__What you should do__. Please quote all the entries below word for word, leaving the pictures out of your reply.

○ ○ ○ ○

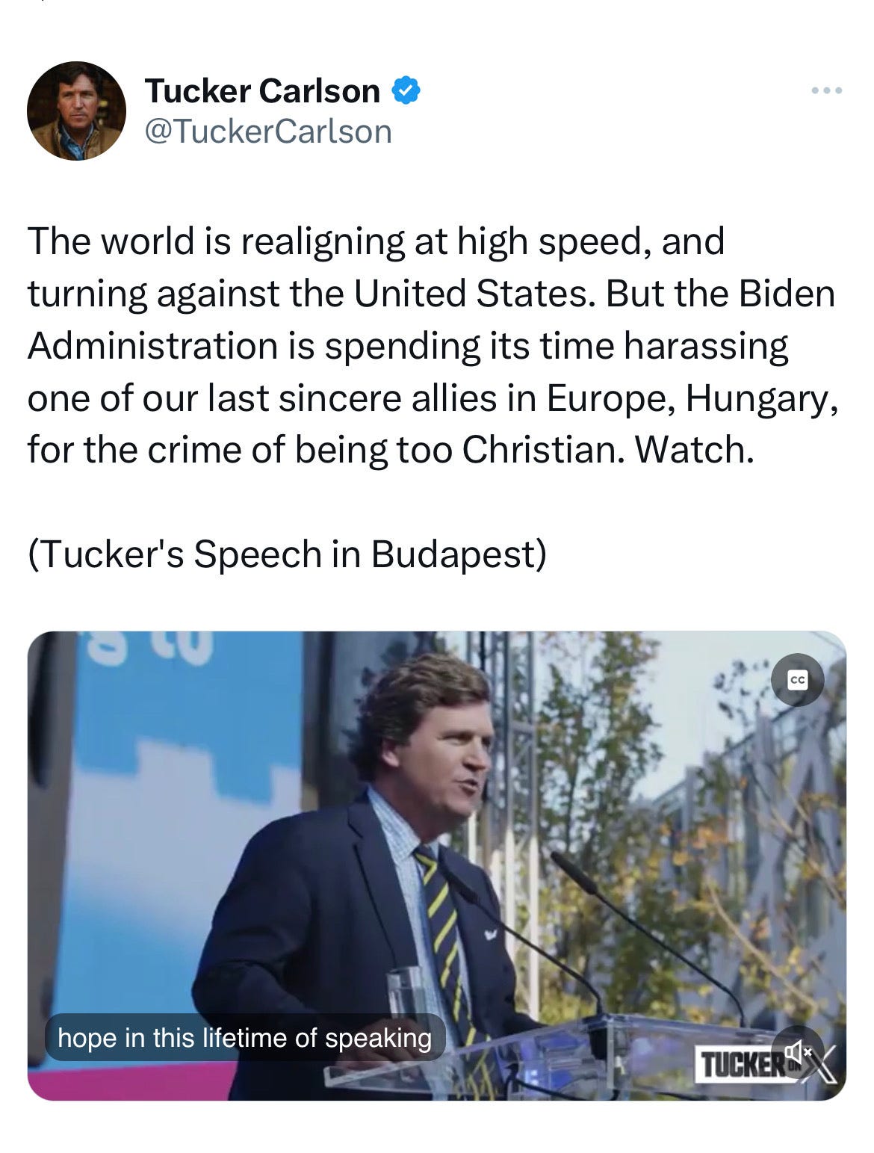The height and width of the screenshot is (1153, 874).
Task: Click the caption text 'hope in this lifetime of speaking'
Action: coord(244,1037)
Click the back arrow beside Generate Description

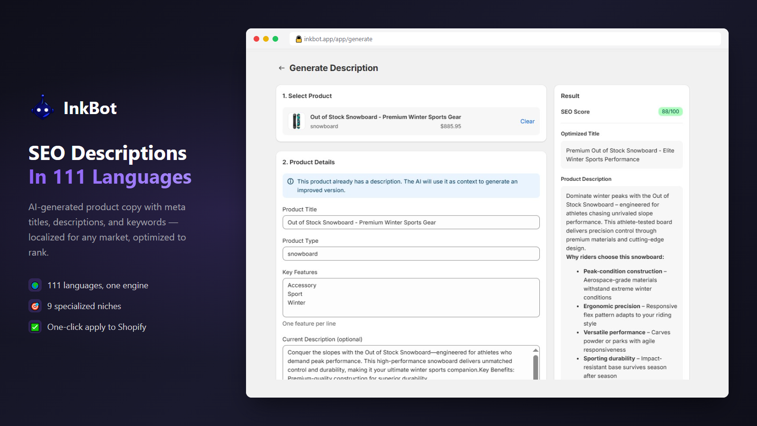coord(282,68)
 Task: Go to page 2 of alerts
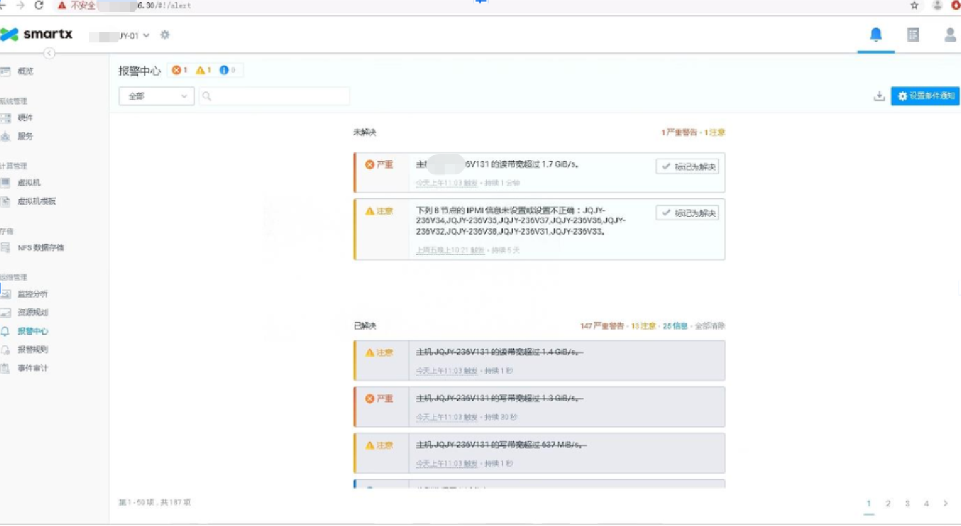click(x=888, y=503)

○ ○ ○ ○

__Completed exercise__.
The height and width of the screenshot is (1153, 874).
Task: Click the caption text 'hope in this lifetime of speaking'
Action: coord(244,1037)
Click the back arrow beside Generate Description

coord(282,68)
 Task: Go to page 2 of alerts
click(x=888, y=503)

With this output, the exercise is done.